◆ INSTRUCTIONS TO FOLLOW
Transcribe exactly everything in the data below from the line containing "Open the Statistics menu" down to the line containing "Given: Click the gear", both lines included and nothing further.

DATA IN THIS EXERCISE Block Start

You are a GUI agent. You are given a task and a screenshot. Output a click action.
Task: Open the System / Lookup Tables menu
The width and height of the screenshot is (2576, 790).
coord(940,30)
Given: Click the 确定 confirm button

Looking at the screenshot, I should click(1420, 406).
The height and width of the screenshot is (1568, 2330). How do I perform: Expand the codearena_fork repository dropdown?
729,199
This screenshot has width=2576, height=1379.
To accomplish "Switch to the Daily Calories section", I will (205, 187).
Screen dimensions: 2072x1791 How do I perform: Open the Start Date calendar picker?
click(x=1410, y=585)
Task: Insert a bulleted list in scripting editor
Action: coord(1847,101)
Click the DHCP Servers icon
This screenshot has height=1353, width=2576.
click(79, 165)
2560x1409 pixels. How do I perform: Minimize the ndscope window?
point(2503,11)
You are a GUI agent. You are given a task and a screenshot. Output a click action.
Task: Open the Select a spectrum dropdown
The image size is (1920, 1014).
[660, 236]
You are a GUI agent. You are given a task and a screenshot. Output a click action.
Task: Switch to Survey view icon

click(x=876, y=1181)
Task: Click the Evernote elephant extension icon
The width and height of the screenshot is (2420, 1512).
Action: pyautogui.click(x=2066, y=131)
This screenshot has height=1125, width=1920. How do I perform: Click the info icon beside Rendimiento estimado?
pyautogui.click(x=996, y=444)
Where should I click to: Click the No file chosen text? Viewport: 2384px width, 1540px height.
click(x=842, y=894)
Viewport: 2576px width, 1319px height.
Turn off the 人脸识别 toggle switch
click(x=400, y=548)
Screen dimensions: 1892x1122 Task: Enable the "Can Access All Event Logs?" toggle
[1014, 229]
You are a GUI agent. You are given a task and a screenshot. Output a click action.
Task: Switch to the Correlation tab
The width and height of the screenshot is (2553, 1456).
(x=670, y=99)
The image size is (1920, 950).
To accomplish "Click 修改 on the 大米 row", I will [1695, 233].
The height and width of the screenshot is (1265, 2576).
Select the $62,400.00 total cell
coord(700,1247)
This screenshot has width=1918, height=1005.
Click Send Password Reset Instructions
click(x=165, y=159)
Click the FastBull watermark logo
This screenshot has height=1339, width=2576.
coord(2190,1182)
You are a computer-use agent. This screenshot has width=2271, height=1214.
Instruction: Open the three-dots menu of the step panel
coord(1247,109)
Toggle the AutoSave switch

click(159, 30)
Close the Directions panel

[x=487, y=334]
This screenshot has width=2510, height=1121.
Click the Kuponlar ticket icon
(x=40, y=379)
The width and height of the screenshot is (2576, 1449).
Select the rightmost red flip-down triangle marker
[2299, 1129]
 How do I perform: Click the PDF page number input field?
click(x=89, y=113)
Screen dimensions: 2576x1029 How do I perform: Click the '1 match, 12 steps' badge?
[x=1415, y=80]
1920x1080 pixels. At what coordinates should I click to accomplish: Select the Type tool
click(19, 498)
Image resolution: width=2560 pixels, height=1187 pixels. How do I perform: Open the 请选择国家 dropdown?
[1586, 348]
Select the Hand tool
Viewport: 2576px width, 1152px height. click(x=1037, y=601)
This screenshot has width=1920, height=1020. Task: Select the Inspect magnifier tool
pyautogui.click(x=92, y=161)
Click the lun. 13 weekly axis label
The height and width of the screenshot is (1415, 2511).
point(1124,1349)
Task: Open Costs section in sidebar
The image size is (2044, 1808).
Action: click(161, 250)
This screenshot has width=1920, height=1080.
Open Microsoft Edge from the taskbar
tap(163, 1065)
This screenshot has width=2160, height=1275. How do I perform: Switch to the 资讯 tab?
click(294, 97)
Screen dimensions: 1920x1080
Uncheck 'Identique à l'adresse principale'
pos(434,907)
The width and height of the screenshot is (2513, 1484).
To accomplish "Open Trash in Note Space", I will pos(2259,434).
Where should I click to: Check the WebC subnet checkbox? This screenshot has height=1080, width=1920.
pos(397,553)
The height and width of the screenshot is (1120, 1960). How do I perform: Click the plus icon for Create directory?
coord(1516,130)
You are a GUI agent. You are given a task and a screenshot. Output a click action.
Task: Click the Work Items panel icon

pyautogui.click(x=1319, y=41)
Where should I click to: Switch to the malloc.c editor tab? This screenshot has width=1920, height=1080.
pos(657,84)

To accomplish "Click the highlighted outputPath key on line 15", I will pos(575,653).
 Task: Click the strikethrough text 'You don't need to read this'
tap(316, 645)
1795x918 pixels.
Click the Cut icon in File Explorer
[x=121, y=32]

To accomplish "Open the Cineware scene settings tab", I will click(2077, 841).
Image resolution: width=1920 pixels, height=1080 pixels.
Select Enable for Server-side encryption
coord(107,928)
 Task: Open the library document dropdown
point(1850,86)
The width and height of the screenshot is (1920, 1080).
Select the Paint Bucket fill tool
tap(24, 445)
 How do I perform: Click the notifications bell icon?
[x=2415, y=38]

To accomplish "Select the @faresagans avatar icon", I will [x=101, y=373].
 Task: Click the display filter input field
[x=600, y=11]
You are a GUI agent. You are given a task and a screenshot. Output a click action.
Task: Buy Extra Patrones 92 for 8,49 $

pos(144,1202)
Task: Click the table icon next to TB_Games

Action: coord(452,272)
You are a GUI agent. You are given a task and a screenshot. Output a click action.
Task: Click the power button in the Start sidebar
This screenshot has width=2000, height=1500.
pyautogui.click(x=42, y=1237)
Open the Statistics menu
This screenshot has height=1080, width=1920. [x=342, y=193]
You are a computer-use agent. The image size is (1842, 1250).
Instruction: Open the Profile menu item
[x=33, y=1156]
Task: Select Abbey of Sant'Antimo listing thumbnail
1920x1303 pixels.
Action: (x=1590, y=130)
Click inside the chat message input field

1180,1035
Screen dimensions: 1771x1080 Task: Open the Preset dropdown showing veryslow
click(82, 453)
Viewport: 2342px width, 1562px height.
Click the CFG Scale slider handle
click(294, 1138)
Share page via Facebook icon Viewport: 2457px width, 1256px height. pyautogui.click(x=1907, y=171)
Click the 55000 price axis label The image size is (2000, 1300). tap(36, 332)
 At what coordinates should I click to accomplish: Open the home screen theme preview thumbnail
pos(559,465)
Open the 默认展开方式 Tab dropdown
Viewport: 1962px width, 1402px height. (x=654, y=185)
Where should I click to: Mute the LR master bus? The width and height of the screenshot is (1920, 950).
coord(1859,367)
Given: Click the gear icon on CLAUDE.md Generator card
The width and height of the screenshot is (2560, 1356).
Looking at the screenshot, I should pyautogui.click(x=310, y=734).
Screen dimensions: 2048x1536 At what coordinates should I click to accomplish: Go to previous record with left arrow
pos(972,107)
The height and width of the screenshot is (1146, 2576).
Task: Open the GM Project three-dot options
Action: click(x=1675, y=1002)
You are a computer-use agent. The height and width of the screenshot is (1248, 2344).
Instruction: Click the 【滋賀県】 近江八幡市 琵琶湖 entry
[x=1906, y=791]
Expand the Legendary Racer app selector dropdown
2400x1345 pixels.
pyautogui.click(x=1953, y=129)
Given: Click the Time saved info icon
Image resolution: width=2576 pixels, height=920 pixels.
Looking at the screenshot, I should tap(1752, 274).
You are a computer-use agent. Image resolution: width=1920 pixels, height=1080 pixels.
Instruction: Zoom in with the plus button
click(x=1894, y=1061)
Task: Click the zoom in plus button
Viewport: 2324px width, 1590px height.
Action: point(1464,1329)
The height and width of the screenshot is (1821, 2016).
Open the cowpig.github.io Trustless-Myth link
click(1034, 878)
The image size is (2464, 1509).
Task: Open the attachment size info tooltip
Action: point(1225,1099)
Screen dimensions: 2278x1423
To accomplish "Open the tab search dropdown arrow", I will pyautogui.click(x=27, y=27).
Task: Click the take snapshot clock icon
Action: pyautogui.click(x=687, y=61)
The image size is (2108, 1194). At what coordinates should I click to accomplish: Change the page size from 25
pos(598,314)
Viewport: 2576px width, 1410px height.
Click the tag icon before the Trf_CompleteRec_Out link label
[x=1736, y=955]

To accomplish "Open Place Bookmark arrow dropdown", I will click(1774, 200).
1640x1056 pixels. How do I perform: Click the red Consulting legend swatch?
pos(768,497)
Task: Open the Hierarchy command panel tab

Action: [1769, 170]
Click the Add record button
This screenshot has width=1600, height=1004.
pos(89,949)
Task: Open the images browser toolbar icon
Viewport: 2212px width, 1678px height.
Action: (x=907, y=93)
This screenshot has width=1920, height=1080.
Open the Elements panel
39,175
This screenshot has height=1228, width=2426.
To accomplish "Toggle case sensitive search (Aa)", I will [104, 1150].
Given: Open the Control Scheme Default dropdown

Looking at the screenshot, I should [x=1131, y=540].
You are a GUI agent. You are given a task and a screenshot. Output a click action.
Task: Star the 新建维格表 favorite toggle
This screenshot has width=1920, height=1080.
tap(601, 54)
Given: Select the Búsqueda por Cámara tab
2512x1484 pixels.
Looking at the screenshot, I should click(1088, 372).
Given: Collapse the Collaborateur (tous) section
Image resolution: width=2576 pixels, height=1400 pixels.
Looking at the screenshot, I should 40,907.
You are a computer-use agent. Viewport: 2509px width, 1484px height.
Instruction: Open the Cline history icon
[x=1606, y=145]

DATA IN THIS EXERCISE Block End

◆ RESULT FOR THIS TASK
Open the Statistics menu
This screenshot has height=1080, width=1920. [x=342, y=193]
You are a computer-use agent. The image size is (1842, 1250).
Instruction: Open the Profile menu item
[x=33, y=1156]
Task: Select Abbey of Sant'Antimo listing thumbnail
1920x1303 pixels.
Action: (x=1590, y=130)
Click inside the chat message input field

1180,1035
Screen dimensions: 1771x1080 Task: Open the Preset dropdown showing veryslow
click(82, 453)
Viewport: 2342px width, 1562px height.
Click the CFG Scale slider handle
click(294, 1138)
Share page via Facebook icon Viewport: 2457px width, 1256px height. pyautogui.click(x=1907, y=171)
Click the 55000 price axis label The image size is (2000, 1300). tap(36, 332)
 At what coordinates should I click to accomplish: Open the home screen theme preview thumbnail
pos(559,465)
Open the 默认展开方式 Tab dropdown
Viewport: 1962px width, 1402px height. (x=654, y=185)
Where should I click to: Mute the LR master bus? The width and height of the screenshot is (1920, 950).
coord(1859,367)
Given: Click the gear icon on CLAUDE.md Generator card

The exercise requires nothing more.